If this were true then we would have to say that it was sheer dumb luck that Walzer’s social critics finished up on the left. But it is not true. When Silone claimed that the essentials of political morality lay with the peasants of the Abruzzi, he was a much-travelled political sophisticate, as Walzer himself recounts; but on Walzer’s theory he would have to be some sort of autochthonous moral simpleton. Similarly, although Orwell enjoyed parading his anti-intellectualism, he would scarcely have thanked you for suggesting that he had not broken with his background, and stepped back and reached a conscious decision to become a socialist. It is true that he thought socialism must relate to working-class values, but it is not accidental that he went to live with miners in Wigan rather than followers of Oswald Mosley in the East End of London. A similar story could be told of the rest of Walzer’s social critics. Even in the most unpromising case, that of Camus, identification with the pieds noirs did not extend beyond a certain point of defending the indefensible, and, as Walzer recounts, he eventually fell silent. Perhaps Buber should have done likewise, but at any rate he continued to affirm the equal value of the lives of Jews and Arabs, however much that principle was being violated.
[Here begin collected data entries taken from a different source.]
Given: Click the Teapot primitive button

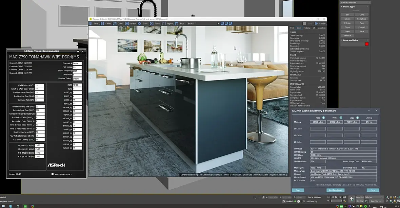Looking at the screenshot, I should (x=347, y=31).

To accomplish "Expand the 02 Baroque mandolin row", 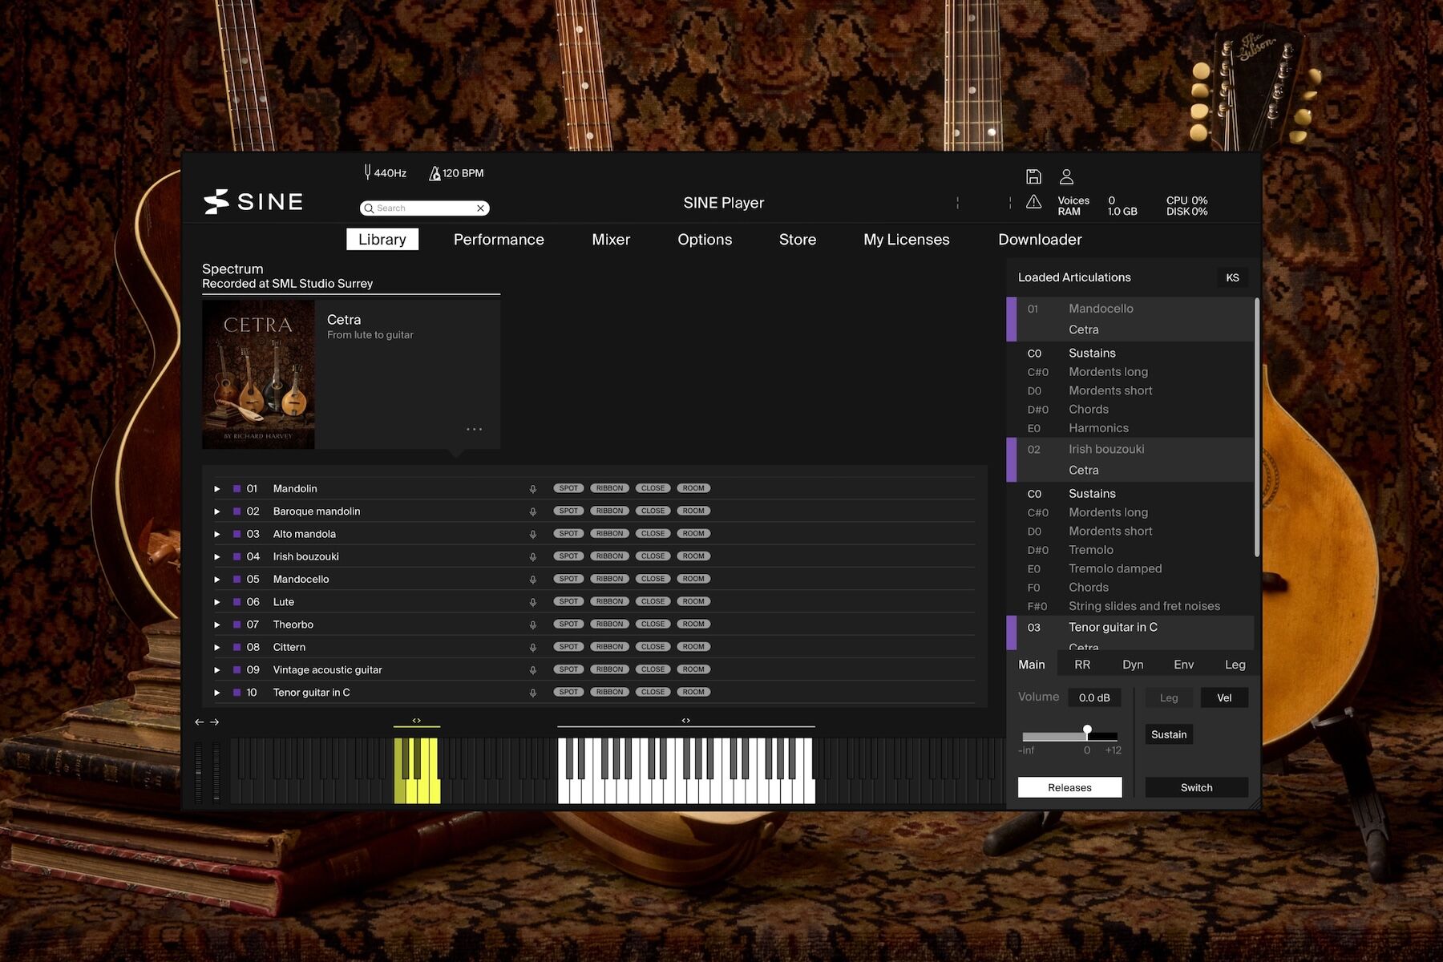I will (x=216, y=511).
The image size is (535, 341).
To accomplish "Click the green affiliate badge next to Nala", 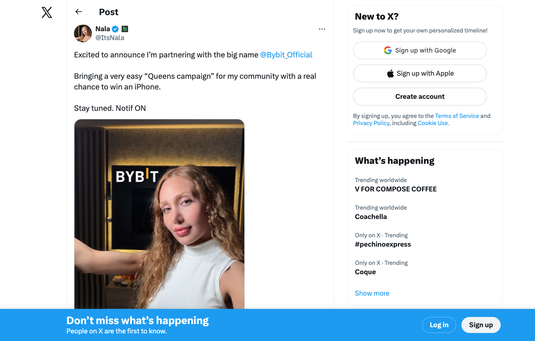I will point(125,29).
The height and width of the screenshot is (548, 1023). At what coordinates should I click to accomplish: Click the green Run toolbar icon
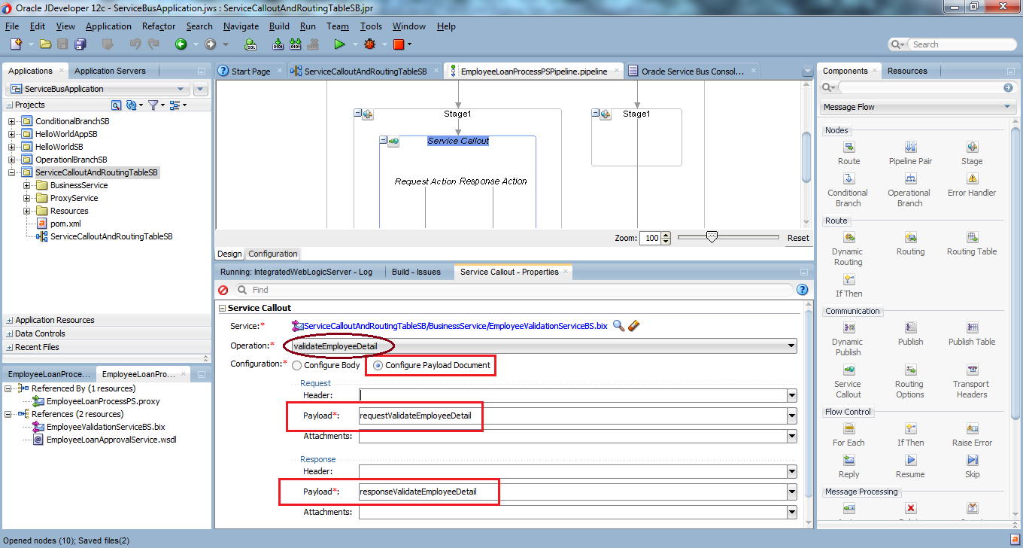tap(339, 44)
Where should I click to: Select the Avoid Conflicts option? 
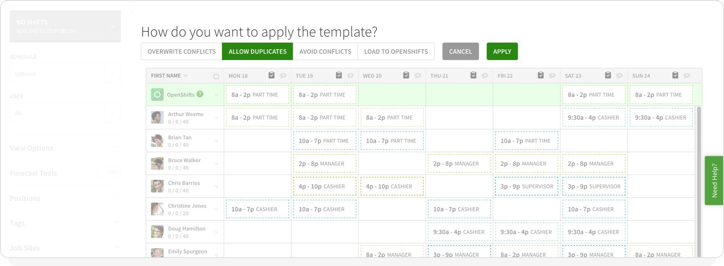(325, 51)
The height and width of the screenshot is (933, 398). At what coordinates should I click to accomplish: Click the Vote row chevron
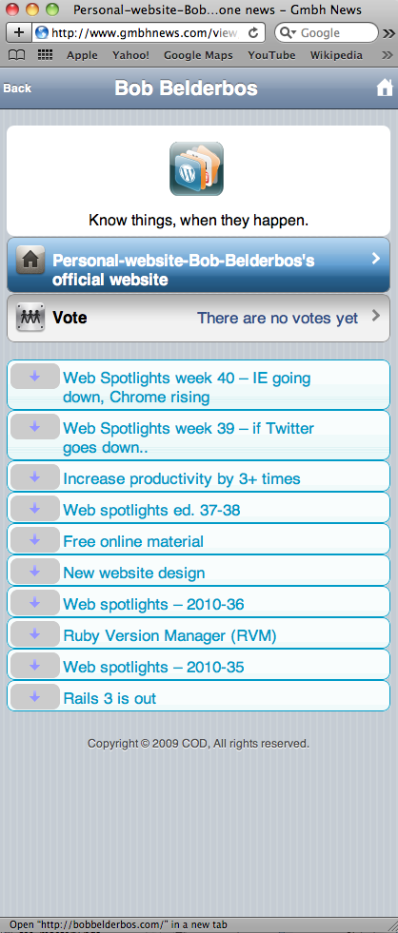[375, 316]
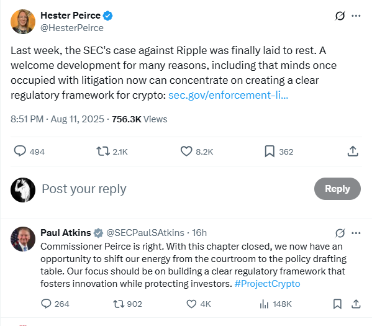Click the gray Reply button
This screenshot has height=326, width=372.
pyautogui.click(x=337, y=189)
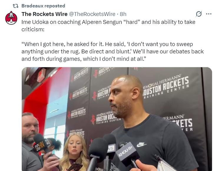Click the repost arrows icon beside Bradeaux
Screen dimensions: 217x171
click(x=16, y=6)
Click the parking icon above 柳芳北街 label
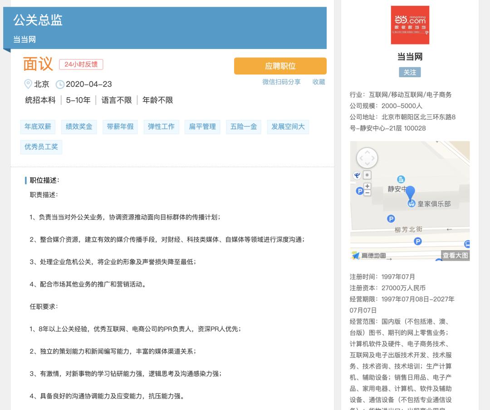 [391, 219]
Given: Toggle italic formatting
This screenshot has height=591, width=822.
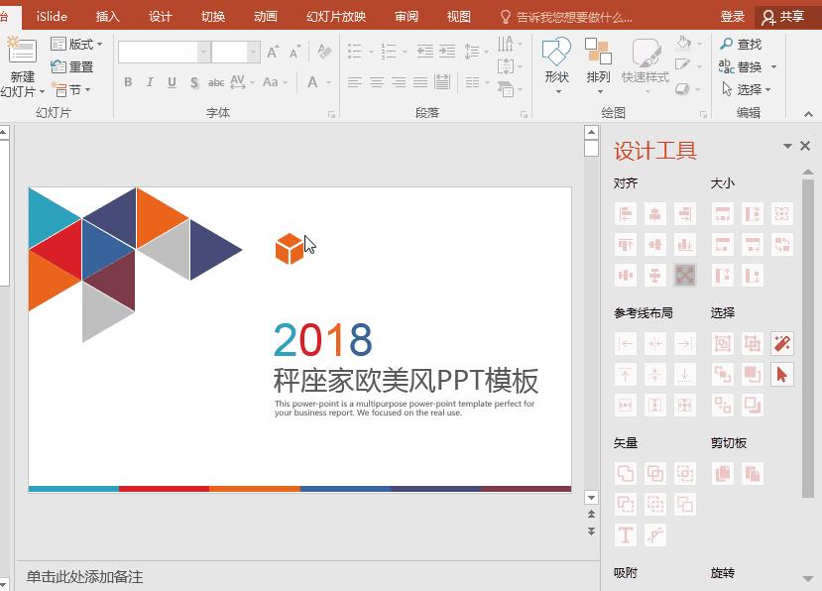Looking at the screenshot, I should 149,83.
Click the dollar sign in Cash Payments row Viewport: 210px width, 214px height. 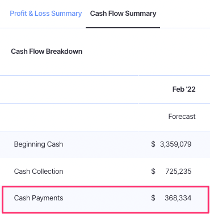coord(153,198)
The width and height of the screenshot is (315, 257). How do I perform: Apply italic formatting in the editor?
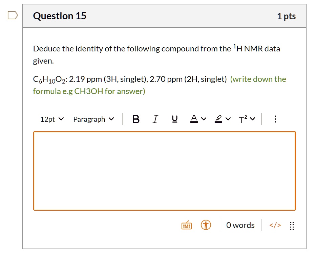[155, 119]
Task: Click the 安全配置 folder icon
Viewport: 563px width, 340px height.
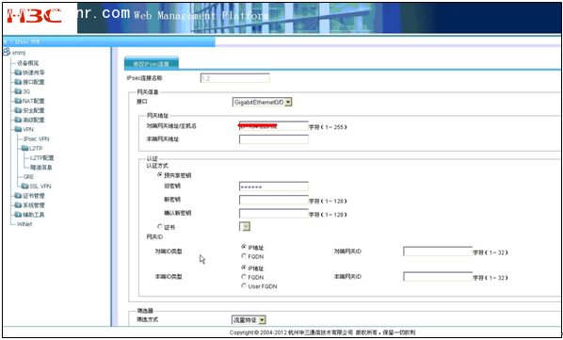Action: pos(18,110)
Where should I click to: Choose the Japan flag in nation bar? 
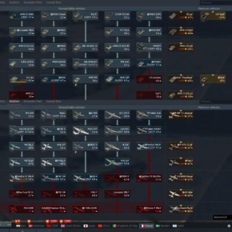click(86, 226)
Whatever plausibility there is in Walzer’s conception of the social critic derives from his playing upon a pernicious confusion between two senses of ‘identification’. In one sense, identification is a sense of belonging to a group, caring about what happens to it, and wishing to play a part in its life. In the other sense, identification means putting the interests of the group ahead of those of other groups and therefore refusing to judge it by universalistic criteria. It is pure dogma to say that good criticism requires the first sort of identification. Even if criticism by outsiders aimed at the members of a society is seldom effective among them, criticism does not have to be exclusively aimed at the members of the society criticised. Outsiders should be prepared to criticise and, if the case is bad enough, intervene.

Suppose, however, we gave Walzer the premise that all social criticism must arise from identification in the first sense. The point to be insisted on is that this does not entail identification in the second sense. Caring about a society does not mean wishing its good at the expense of injustice to others, nor does it mean that particularistic values should trump universalistic values. The social critics that Walzer approves of (and my list would not be very different from his) identified with their societies in the first sense but I do not believe that they did so in the second sense. More precisely, they may have done so – it is hard to avoid – but it was not something that they would have taken pride in if they had become aware of it. They were rather better human beings than Walzer makes them out to be.